Different Markets, Different Approaches
In September, Melody Townsend turned 27 years old
the day after she officially opened for business as Townsend Financial
Planning. Her goals are modest. "I don't have aspirations to be a huge
empire with a lot of employees," she says. "I just want to serve the
local people in my community."
Townsend came back home to Mount Sterling, Ky.,
after working five years with a trust company in Lexington, about 35
miles west. She took financial planning courses as part of her business
administration major at Morehead State University, and interned at a
planning firm in Lexington. At the trust company, Townsend worked
closely with the CEO and engaged with high-net-worth clients.

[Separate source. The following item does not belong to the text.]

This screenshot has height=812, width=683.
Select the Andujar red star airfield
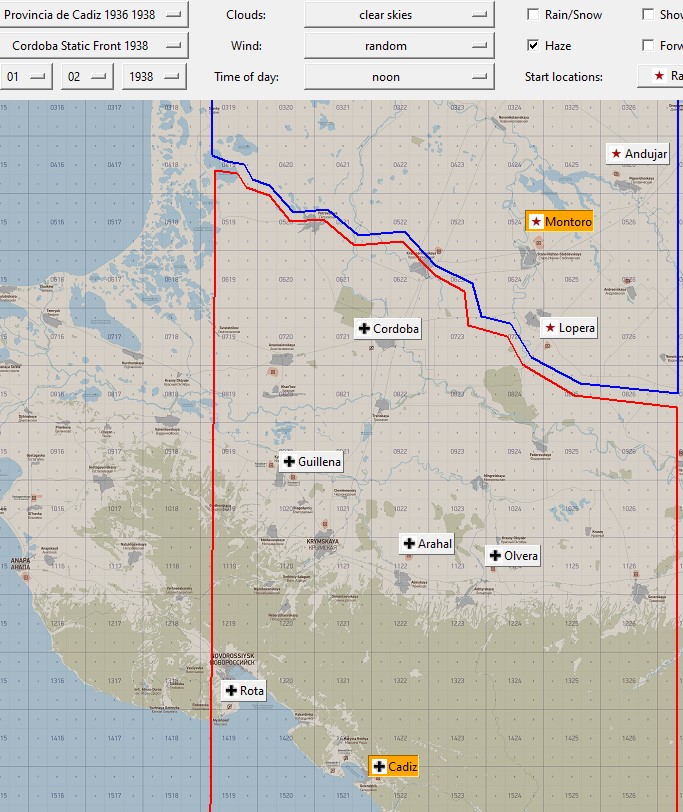pos(638,154)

At a NAPFA conference in Chicago she met Sheryl
Garrett, founder of the international network serving clients on an
hourly, as-needed basis, geared toward the middle-income market. "I was
intrigued by her model because it's exactly what I wanted to do," says
Townsend. "I bought her book and thought that was something I could do
when I was maybe 40."
But she increasingly felt the urge to open her own
business. Townsend plans to start a family in a few years and she
doesn't want to be a corporate mom. Her boss gave his blessing and told
her to do it now or she'll regret it later. Townsend found space in an
office building with a real estate business and a hair salon. She
picked out furniture, bought new carpet and painted the walls a
green-tinted shade of tan called winter delta.
Townsend's $16,000 start-up costs included $3,000
for a computer and a combined printer and scanner and $7,500 to join
the Garrett Planning Network. "At this point in my career I probably
couldn't go solo without Garrett," she says. "I feel like I know
planning pretty well, but I don't know nearly as much about the
practice management side and Garrett makes that doable for me."

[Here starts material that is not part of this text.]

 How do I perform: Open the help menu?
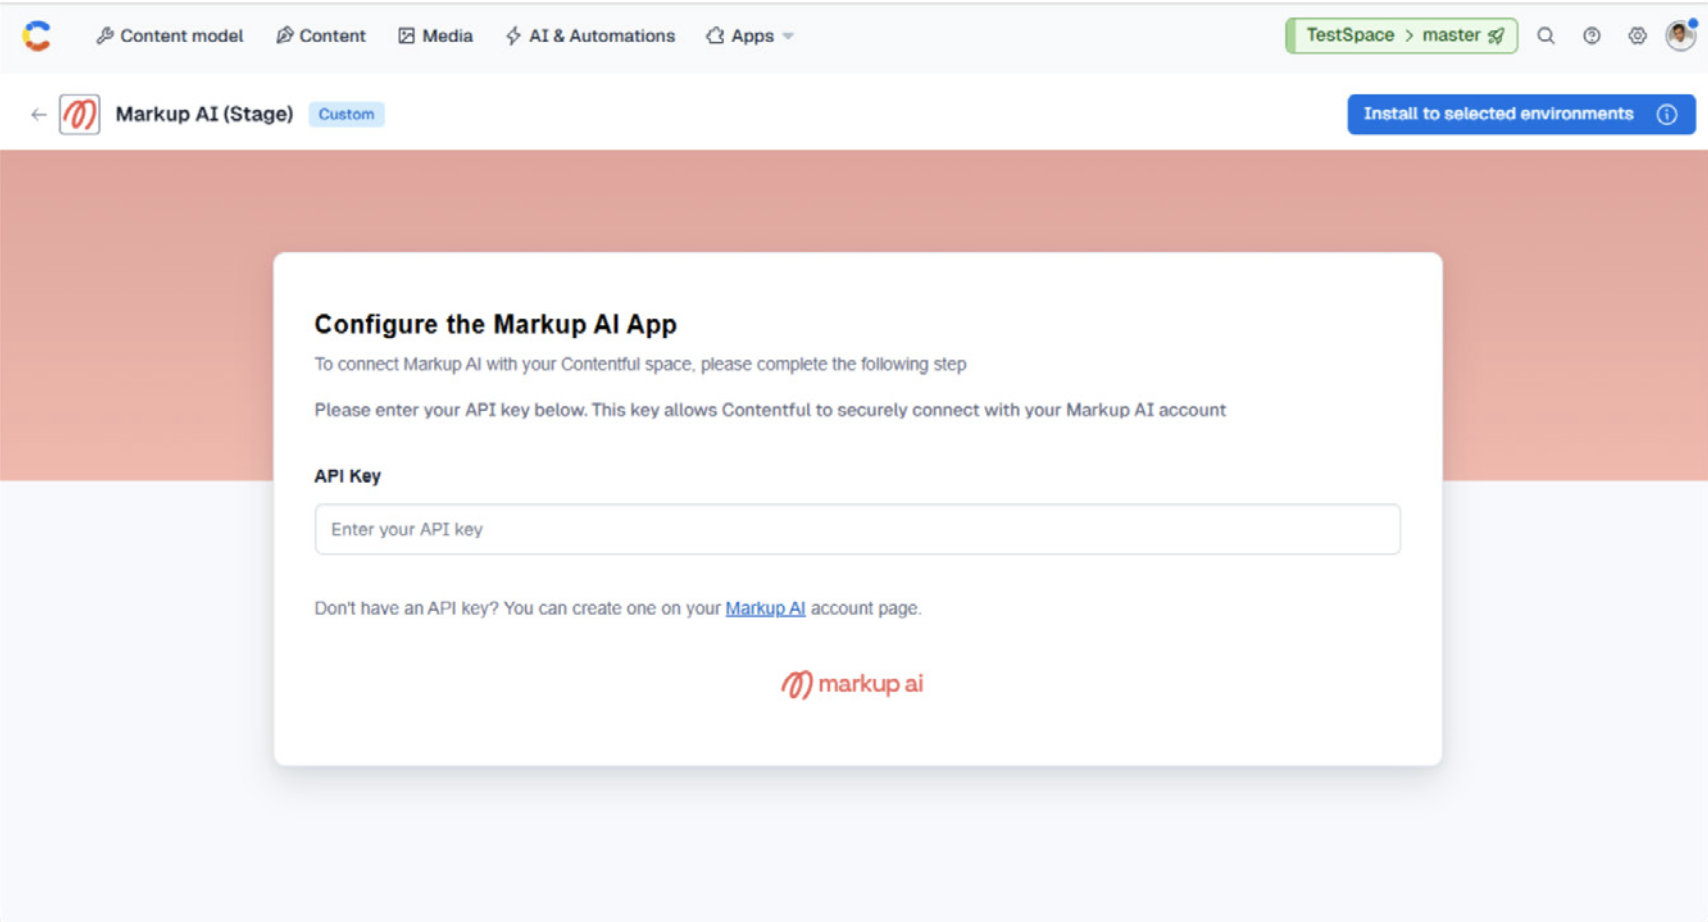[x=1591, y=35]
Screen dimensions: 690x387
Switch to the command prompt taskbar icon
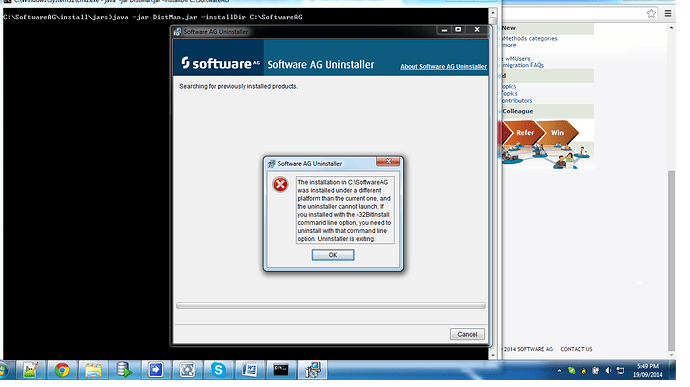tap(281, 370)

Among other things, the Garrett network supplies
downloadable forms that are customizable for each business, provides
marketing and training tools and helps get business liability
insurance. But it doesn't bring customers to the door, and Townsend
realizes the challenge of setting up shop in a small market like
Montgomery County, a bluegrass region of 30,000 people with an average
household income of $30,000.
Townsend plans to funnel all her revenue back into
the business, and if all goes well hopes to start taking a salary after
the first year. Meanwhile, she's living off savings from herself and
her husband. Four high-net-worth clients followed her to her new
business, and Townsend charges them a flat fee depending upon their
needs. But she envisions most of her business coming from middle-income
folks willing to pay her hourly fee of $120 for financial planning
services. "It's an underserved market with a lot of needs," says
Townsend. "The biggest obstacle is educating them about what we do, and
that they can afford us."
Sammy Grant, 31, formed SG Financial Advisors in
January 2005 to target a lucrative market, between $500,000 to $2
million net worth, he thought was ignored by his prior firm, a large
fee-based outfit in Atlanta. The firm enforced strict minimums, and
Grant had to turn down numerous client referrals he thought would make
great clients. Compounding that, he felt his employer wasn't providing
career tracks for its young planners.
Grant opened his own practice in suburban Sandy
Spring, Ga., with some trepidation, because his wife was pregnant with
their second child and he was uncertain about dealing with back-office
issues handled by others at his prior company. But he crunched the
numbers and he figured he could make a go of it, thanks to a wide
network of referral sources from his contacts with attorneys and
accountants. In addition, Grant has since made inroads with area
advisory firms with minimums of $2 million to $5 million to get
referrals for prospects who fly under their radar.
If anything, Grant believes his age is actually an
advantage in many cases. "As clients age and approach retirement, they
don't want an advisor who will retire at the same time," he says. And
for young advisors with the proper industry experience to go solo,
Grant thinks there is ample opportunity. "Even though this industry is
competitive, there are more than enough clients to go around, and I
find other advisors are more than happy to serve as mentors," he says.